It’s hard to differentiate between cases when groups of Americans can’t hear each other and when we simply choose not to listen to each other. Philadelphia Inquirer sportswriter Mike Sielski wrote a fascinating column about NFL veteran Benjamin Watson, who has been outspoken about the issue of police brutality for years and is the author of Under Our Skin: Getting Real about Race. Getting Free from the Fears and Frustrations that Divide Us.

 

[Cue many conservatives preparing to feel wariness, and many progressives preparing to nod in agreement.] Sielski writes:

 

Watson is an activist, all right, and his activism includes extensive work in the anti-abortion movement. He delivered a speech at the 2017 March for Life. He is producing and financing a documentary about abortion. He has taken a strong stand on a subject as fraught and explosive as any in this country, including the matters that have animated these recent protests.

Stored items
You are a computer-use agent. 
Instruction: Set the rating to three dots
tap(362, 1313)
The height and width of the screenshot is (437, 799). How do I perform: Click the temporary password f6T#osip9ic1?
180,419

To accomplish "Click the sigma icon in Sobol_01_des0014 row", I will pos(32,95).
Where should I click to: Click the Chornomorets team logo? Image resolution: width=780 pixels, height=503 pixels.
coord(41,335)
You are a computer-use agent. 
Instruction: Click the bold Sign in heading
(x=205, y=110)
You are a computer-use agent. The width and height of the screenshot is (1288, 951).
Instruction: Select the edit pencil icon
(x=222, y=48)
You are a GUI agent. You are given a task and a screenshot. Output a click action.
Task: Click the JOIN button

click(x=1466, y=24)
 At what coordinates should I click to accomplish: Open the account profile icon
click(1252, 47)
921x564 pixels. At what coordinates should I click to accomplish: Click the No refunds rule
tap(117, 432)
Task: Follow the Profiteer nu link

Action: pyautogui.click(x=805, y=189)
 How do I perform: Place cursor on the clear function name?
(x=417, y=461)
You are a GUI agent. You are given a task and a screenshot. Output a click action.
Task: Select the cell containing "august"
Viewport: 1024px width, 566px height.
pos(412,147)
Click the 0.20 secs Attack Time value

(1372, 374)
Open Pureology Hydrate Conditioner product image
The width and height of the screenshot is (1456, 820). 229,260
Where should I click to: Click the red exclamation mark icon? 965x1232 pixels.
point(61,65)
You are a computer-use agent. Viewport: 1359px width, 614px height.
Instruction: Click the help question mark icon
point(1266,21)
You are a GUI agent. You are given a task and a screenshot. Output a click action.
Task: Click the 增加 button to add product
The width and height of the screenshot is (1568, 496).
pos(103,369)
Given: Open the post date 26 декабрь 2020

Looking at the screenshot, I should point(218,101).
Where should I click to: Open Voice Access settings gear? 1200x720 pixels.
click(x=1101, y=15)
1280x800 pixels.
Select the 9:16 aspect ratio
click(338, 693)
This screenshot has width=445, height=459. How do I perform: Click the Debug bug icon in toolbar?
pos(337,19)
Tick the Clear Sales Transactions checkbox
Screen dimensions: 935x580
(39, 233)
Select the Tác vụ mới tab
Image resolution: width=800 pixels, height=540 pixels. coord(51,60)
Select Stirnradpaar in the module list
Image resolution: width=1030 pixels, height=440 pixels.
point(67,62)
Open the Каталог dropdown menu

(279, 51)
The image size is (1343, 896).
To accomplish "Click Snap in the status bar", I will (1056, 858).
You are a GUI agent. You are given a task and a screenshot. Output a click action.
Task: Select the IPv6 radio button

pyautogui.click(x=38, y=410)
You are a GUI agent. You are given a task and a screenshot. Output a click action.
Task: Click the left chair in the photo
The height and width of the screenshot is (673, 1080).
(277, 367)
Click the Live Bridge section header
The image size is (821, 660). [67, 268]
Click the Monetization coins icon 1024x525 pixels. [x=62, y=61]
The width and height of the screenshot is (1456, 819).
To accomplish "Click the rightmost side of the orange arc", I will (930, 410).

**Questions:**
[1] Transcribe the passage about Benjamin Watson from "It’s hard to" up to and including "that Divide Us.".
[2] Using the passage about Benjamin Watson, say whether each statement agrees with it, answering yes or no and quoting the deciding words.
(a) Mike Sielski writes sports for the Philadelphia Inquirer.
(b) Watson spoke at the 2018 March for Life.
(c) Watson is producing and financing a documentary about abortion.
[3] Answer these questions from the passage about Benjamin Watson:
(a) What is the title of the book Watson wrote?
(b) What issue has Watson been outspoken about for years?
(c) At what event did Watson deliver a speech in 2017?
The stored items are separate material and have no connection to the passage.

**Problem solutions:**
[1]
It’s hard to differentiate between cases when groups of Americans can’t hear each other and when we simply choose not to listen to each other. Philadelphia Inquirer sportswriter Mike Sielski wrote a fascinating column about NFL veteran Benjamin Watson, who has been outspoken about the issue of police brutality for years and is the author of Under Our Skin: Getting Real about Race. Getting Free from the Fears and Frustrations that Divide Us.

[2]
(a) Yes: "Philadelphia Inquirer sportswriter Mike Sielski"
(b) No: "He delivered a speech at the 2017 March for Life."
(c) Yes: "He is producing and financing a documentary about abortion."

[3]
(a) Under Our Skin: Getting Real about Race. Getting Free from the Fears and Frustrations that Divide Us.
(b) Police brutality.
(c) The March for Life.